*** Records provided ***

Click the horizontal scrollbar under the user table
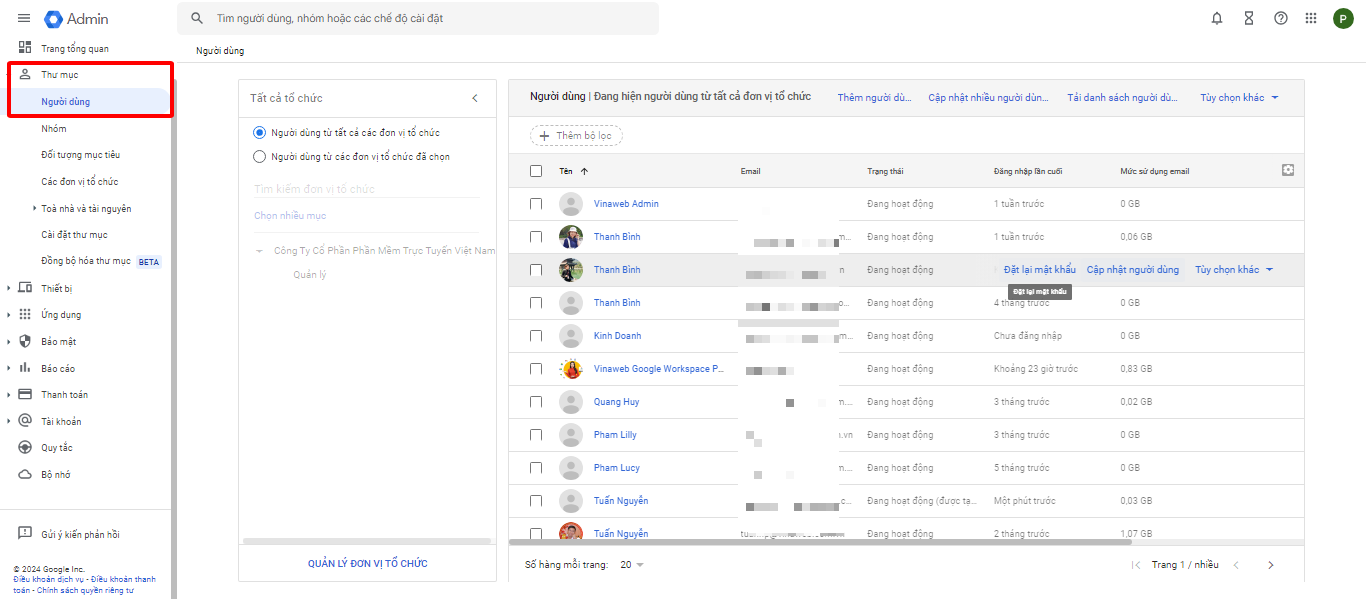Image resolution: width=1366 pixels, height=599 pixels. click(820, 542)
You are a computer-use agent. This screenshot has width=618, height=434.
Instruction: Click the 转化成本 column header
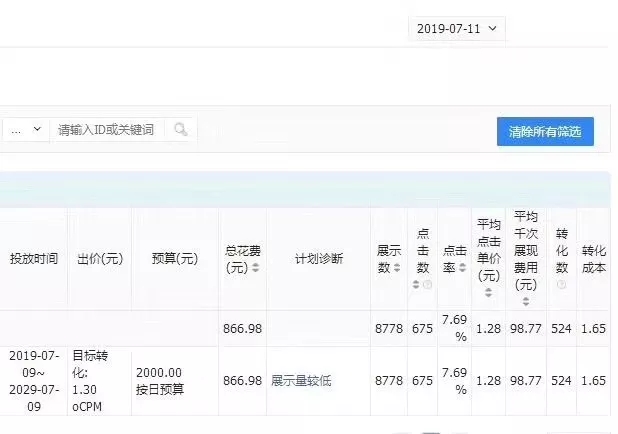click(594, 259)
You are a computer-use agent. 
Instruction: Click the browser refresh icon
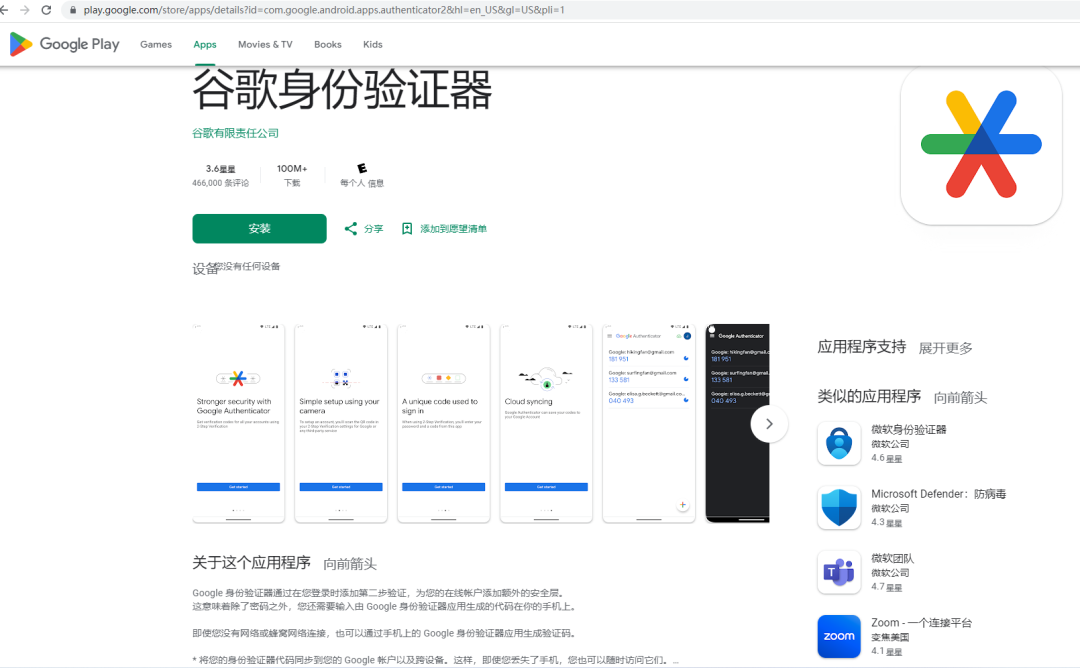(x=44, y=12)
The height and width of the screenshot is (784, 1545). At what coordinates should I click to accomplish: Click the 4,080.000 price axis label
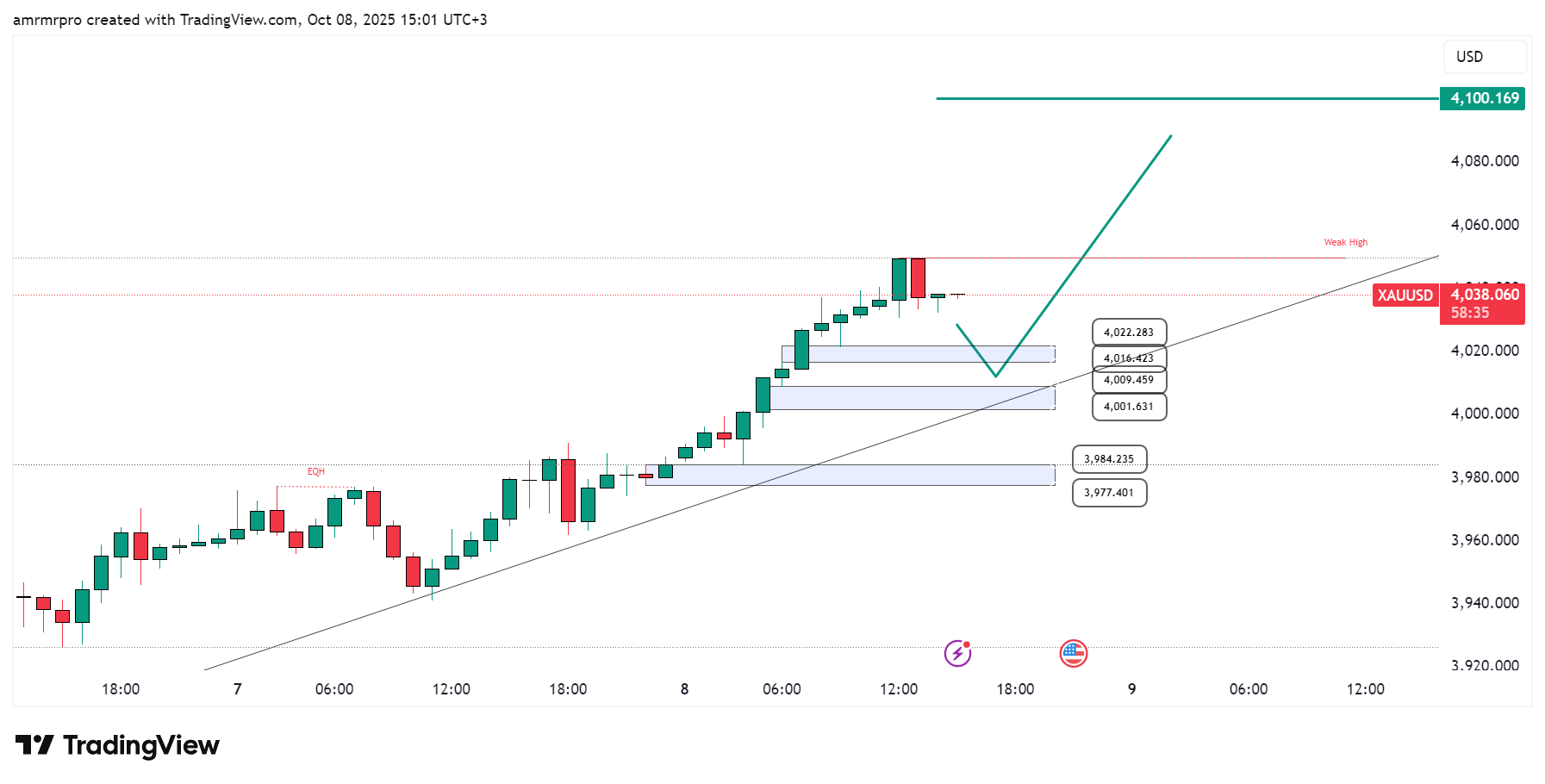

*** End of Records provided ***

Every entry should be returned exactly as written, minus the pictures.

* _Solution_
Click the horizontal scrollbar under the user table
Image resolution: width=1366 pixels, height=599 pixels. click(820, 542)
You are a computer-use agent. This screenshot has width=618, height=434.
Instruction: Click the 转化成本 column header
click(594, 259)
You are a computer-use agent. 
Instruction: Click the browser refresh icon
(x=44, y=12)
The height and width of the screenshot is (784, 1545). At what coordinates should I click to accomplish: Click the 4,080.000 price axis label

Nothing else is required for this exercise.